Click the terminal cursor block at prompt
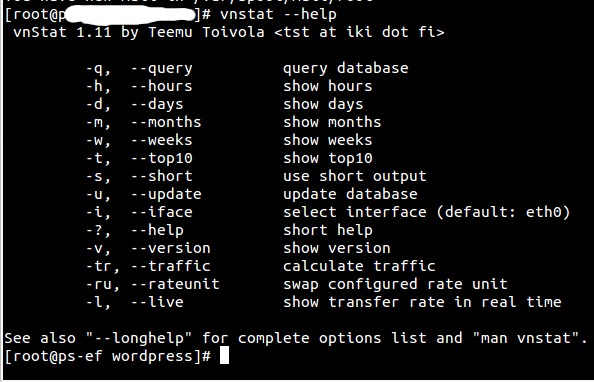Screen dimensions: 594x382 click(224, 356)
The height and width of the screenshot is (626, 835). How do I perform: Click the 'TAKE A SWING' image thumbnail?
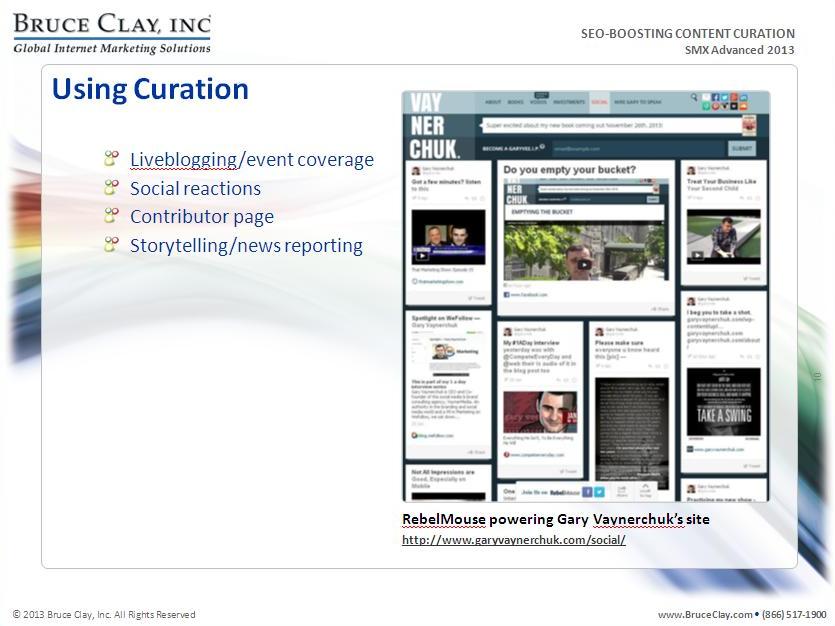tap(723, 402)
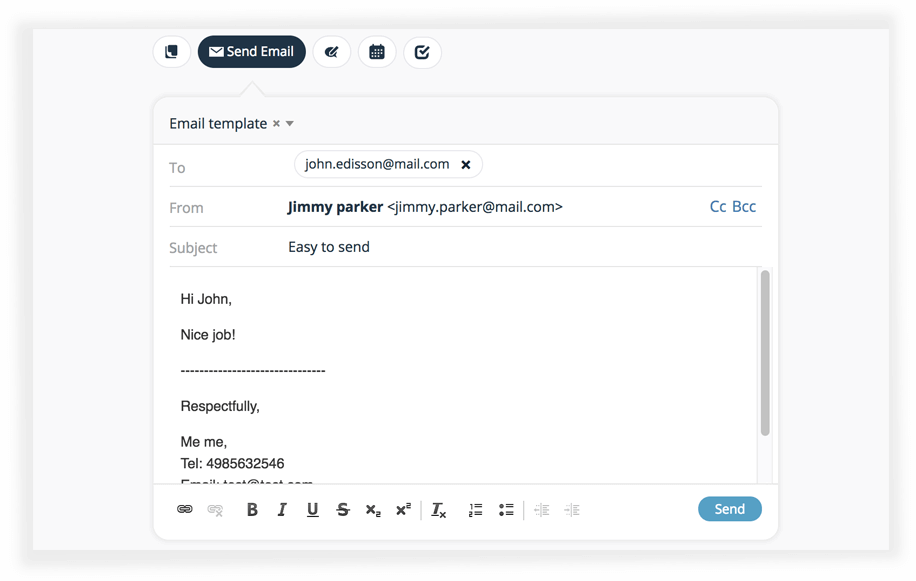The width and height of the screenshot is (916, 581).
Task: Click the unlink icon in toolbar
Action: [x=215, y=510]
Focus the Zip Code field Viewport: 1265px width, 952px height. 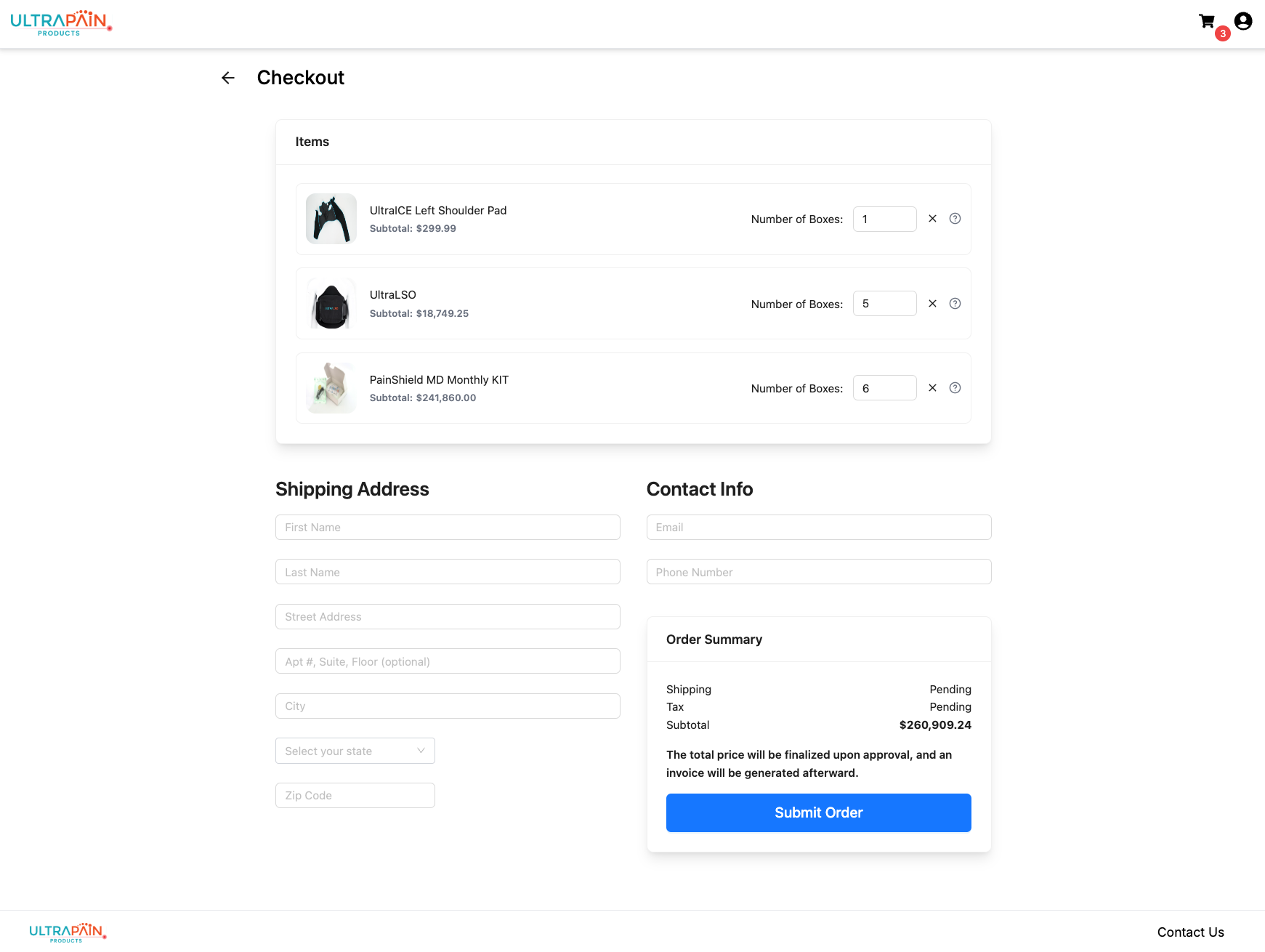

.....

HOW TO COMPLETE THIS TASK | Copy every entry exactly, leaving out the pictures.

WRITTEN RESPONSE |
Click the terminal cursor block at prompt
Screen dimensions: 594x382 click(224, 356)
The height and width of the screenshot is (626, 835). How do I perform: Click the 'TAKE A SWING' image thumbnail?
tap(723, 402)
The width and height of the screenshot is (916, 581).
Task: Click the unlink icon in toolbar
Action: [x=215, y=510]
Focus the Zip Code field Viewport: 1265px width, 952px height. 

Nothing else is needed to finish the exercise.